The naive approach: run your blog on port 4006, your chat interface on port 3000, your API on port 8300. Tell users to add the port to the URL.

Problems with this:

  1. Ugly URLshttps://203.0.113.50:4006 instead of https://blog.southernsky.cloud
  2. No HTTPS — Browsers will warn users about insecure connections. TLS certificates bind to port 443.
  3. Port juggling — You’d need to tell every user which port does what
  4. No central logging or rate limiting — Each service manages itself

A reverse proxy solves all four with a single config file.

Meet Caddy: The Modern Nginx

Nginx is the classic reverse proxy — powerful, fast, but its configuration is verbose and HTTPS setup is a manual process involving Certbot and cron jobs.

Caddy does the same thing with dramatically less configuration. Its killer feature: automatic HTTPS. Caddy talks to Let’s Encrypt on your behalf, gets a certificate, renews it before it expires, and does this all without any extra tooling. You don’t think about TLS — it just works.

Here’s the Caddyfile I run in production routing all five SouthernSky services:

blog.southernsky.cloud {
    reverse_proxy localhost:4006
}

chat.southernsky.cloud {
    reverse_proxy localhost:3000
}

admin.southernsky.cloud {
    reverse_proxy localhost:3840
}

southernsky.cloud {
    reverse_proxy localhost:4002
}

skymaxx.southernsky.cloud {
    reverse_proxy localhost:4000
}

That’s it. Five domains, five services, automatic HTTPS, all in 15 lines. Caddy reads this file, requests certificates from Let’s Encrypt for each domain, and starts proxying traffic.

Compare that to a minimal nginx equivalent — just for one site with manual HTTPS:

server {
    listen 80;
    server_name blog.southernsky.cloud;
    return 301 https://$host$request_uri;
}

server {
    listen 443 ssl;
    server_name blog.southernsky.cloud;

    ssl_certificate /etc/letsencrypt/live/blog.southernsky.cloud/fullchain.pem;
    ssl_certificate_key /etc/letsencrypt/live/blog.southernsky.cloud/privkey.pem;

    location / {
        proxy_pass http://localhost:4006;
        proxy_set_header Host $host;
        proxy_set_header X-Real-IP $remote_addr;
    }
}

And you’d still need to run certbot separately and set up a cron job for renewal. Multiply that by five services.
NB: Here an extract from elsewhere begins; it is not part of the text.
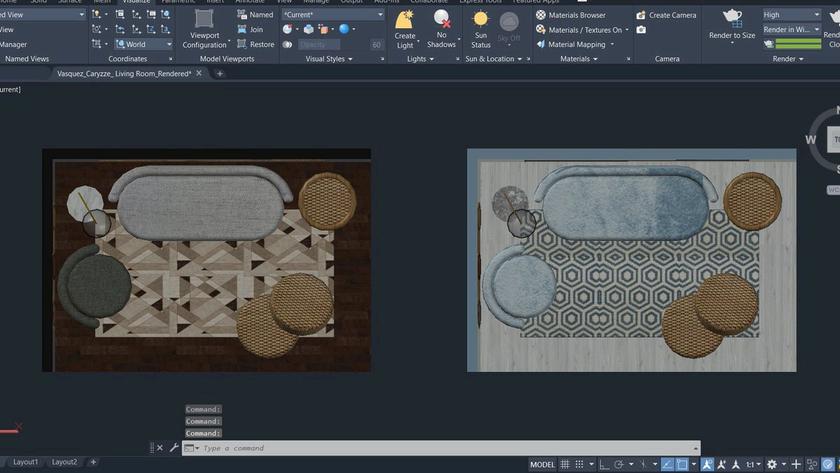Select the Layout2 tab

[64, 462]
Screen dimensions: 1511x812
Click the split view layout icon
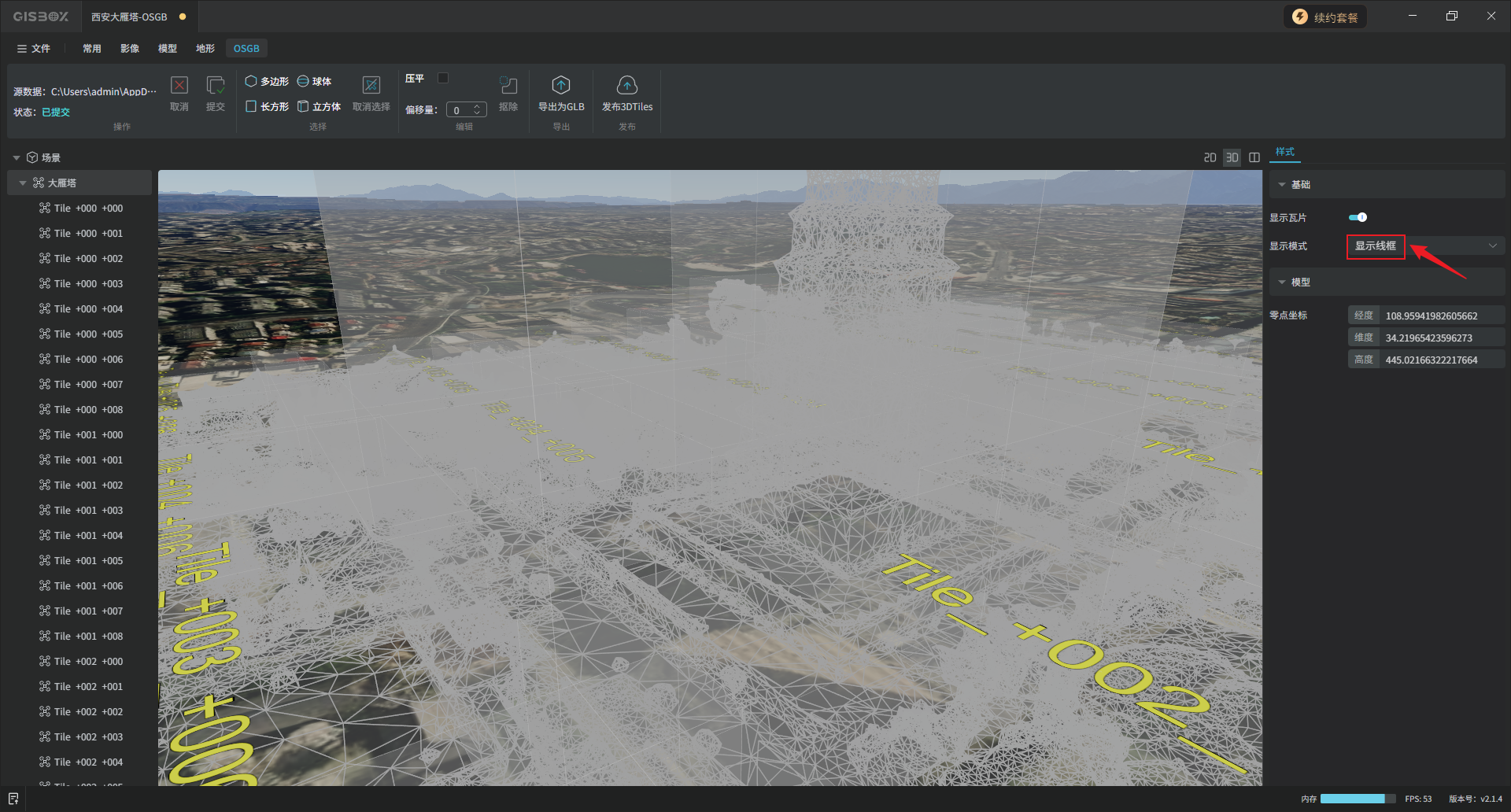pyautogui.click(x=1254, y=157)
How TLS/HTTPS Actually Works Here

When a browser connects to blog.southernsky.cloud:

  1. Browser connects to port 443 on 203.0.113.50
  2. Caddy presents its TLS certificate for blog.southernsky.cloud
  3. Browser verifies the certificate was signed by a trusted CA (Let’s Encrypt)
  4. An encrypted tunnel is established
  5. Inside the tunnel, the browser sends GET / HTTP/2 with header Host: blog.southernsky.cloud
  6. Caddy reads the Host header, matches it to blog.southernsky.cloud, forwards to port 4006
  7. The blog container responds, Caddy forwards the response back

The backend service on port 4006 never needs to know about TLS. It just speaks plain HTTP internally. TLS is terminated at the proxy.

Installing and Running Caddy

On Ubuntu/Debian:

sudo apt install -y debian-keyring debian-archive-keyring apt-transport-https curl
curl -1sLf 'https://dl.cloudsmith.io/public/caddy/stable/gpg.key' \
  | sudo gpg --dearmor -o /usr/share/keyrings/caddy-stable-archive-keyring.gpg
curl -1sLf 'https://dl.cloudsmith.io/public/caddy/stable/debian.deb.txt' \
  | sudo tee /etc/apt/sources.list.d/caddy-stable.list
sudo apt update && sudo apt install caddy

Write your Caddyfile to /etc/caddy/Caddyfile, then:

sudo systemctl reload caddy

Check it’s running and certificates are active:

$ sudo systemctl status caddy
 caddy.service - Caddy
     Loaded: loaded (/lib/systemd/system/caddy.service; enabled)
     Active: active (running) since Tue 2026-03-10 14:22:11 UTC; 5 days ago
   Main PID: 1847 (caddy)
      Tasks: 10 (limit: 4915)
     Memory: 31.4M

$ curl -I https://blog.southernsky.cloud
HTTP/2 200
server: Caddy
content-type: text/html; charset=utf-8

A Subtlety: Docker and Container Networking

When your backend services run in Docker or Podman containers, they’re on a virtual network inside the server. localhost inside the Caddy process might not see the containers.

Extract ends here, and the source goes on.